New Nucleoside’s Hangouts Revealed

Isotope-labeling experiment tracks 5-hydroxymethylcytosine partitioning in the brain

by Carmen Drahl
July 5, 2010 | A version of this story appeared in Volume 88, Issue 27

A mass spectrometry study has turned up a few surprises about which parts of the brain host a recently discovered piece of the DNA code. When researchers detected a new DNA nucleoside called 5-hydroxymethylcytosine last year, they suspected it might play a role in the brain, but its function remained unclear. Enter Thomas Carell, Martin Biel, and coworkers at Germany’s Ludwig Maximilians University.
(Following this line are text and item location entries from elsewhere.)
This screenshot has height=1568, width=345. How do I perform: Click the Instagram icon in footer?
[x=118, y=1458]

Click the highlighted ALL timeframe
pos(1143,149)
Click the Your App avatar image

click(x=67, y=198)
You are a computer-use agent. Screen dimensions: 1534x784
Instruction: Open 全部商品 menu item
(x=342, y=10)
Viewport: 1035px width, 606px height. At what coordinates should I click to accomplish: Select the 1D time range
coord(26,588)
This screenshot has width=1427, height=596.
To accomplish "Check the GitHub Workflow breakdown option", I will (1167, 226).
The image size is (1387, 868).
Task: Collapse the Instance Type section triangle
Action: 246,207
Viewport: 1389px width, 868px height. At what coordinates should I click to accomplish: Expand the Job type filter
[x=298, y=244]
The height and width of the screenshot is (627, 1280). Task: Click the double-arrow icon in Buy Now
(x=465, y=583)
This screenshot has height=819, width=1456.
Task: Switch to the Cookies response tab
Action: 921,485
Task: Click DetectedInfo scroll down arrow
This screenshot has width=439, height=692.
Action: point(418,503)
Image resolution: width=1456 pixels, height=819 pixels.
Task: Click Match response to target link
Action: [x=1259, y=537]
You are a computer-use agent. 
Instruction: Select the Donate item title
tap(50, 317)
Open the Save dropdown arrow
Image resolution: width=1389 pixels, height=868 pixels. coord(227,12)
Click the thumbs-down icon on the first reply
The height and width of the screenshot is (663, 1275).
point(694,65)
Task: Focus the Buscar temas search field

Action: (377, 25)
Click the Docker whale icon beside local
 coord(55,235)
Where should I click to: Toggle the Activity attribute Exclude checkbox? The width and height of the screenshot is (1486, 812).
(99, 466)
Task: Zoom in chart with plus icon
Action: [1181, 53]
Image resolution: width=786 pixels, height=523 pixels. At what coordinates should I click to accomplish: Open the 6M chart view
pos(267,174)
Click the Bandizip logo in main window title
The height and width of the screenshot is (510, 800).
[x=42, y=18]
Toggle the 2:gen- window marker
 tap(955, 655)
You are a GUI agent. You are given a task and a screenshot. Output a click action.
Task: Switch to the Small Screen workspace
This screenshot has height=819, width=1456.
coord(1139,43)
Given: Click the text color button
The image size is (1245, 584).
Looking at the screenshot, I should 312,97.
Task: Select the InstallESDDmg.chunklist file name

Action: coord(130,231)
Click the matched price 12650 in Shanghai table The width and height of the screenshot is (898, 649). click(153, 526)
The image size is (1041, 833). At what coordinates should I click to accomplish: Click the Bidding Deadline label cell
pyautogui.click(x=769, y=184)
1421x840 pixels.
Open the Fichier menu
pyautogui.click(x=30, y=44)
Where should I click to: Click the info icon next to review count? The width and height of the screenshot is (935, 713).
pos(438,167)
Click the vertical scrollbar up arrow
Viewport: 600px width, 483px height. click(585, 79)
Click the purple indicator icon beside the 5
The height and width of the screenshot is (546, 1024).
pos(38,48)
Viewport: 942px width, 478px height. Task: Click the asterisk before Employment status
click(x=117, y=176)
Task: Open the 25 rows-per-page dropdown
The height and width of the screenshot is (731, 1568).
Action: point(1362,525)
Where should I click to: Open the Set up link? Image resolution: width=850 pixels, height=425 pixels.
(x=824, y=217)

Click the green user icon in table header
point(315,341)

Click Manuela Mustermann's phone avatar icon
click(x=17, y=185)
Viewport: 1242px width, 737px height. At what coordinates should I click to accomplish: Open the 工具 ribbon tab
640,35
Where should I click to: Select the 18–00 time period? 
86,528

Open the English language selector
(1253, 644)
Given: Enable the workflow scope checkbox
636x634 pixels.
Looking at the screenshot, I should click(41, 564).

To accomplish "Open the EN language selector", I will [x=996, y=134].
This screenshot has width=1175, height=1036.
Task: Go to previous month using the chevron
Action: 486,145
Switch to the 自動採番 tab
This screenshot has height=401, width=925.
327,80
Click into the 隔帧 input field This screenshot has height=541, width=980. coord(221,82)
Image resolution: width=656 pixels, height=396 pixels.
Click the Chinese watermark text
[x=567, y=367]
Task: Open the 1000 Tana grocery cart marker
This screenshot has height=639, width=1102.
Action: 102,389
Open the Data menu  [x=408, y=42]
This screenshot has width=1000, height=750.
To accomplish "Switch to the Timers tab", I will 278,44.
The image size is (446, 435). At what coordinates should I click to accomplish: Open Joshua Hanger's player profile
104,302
They made an 18O-labeled version of 5-hydroxymethylcytosine and used it as the cornerstone of an LC/MS method to determine how much of the compound is in various mouse brain tissues (Angew. Chem. Int. Ed., DOI: 10.1002/anie.201002033). Scientists originally observed the nucleoside in the cerebellum, but the German team found far more of it in the cortex and hippocampus instead. They also found that the amount of 5-hydroxymethylcytosine in the mouse hippocampus goes up with age. The researchers didn’t identify a specific function for the molecule, but they note that both the cortex and hippocampus are associated with higher cognitive functions such as memory.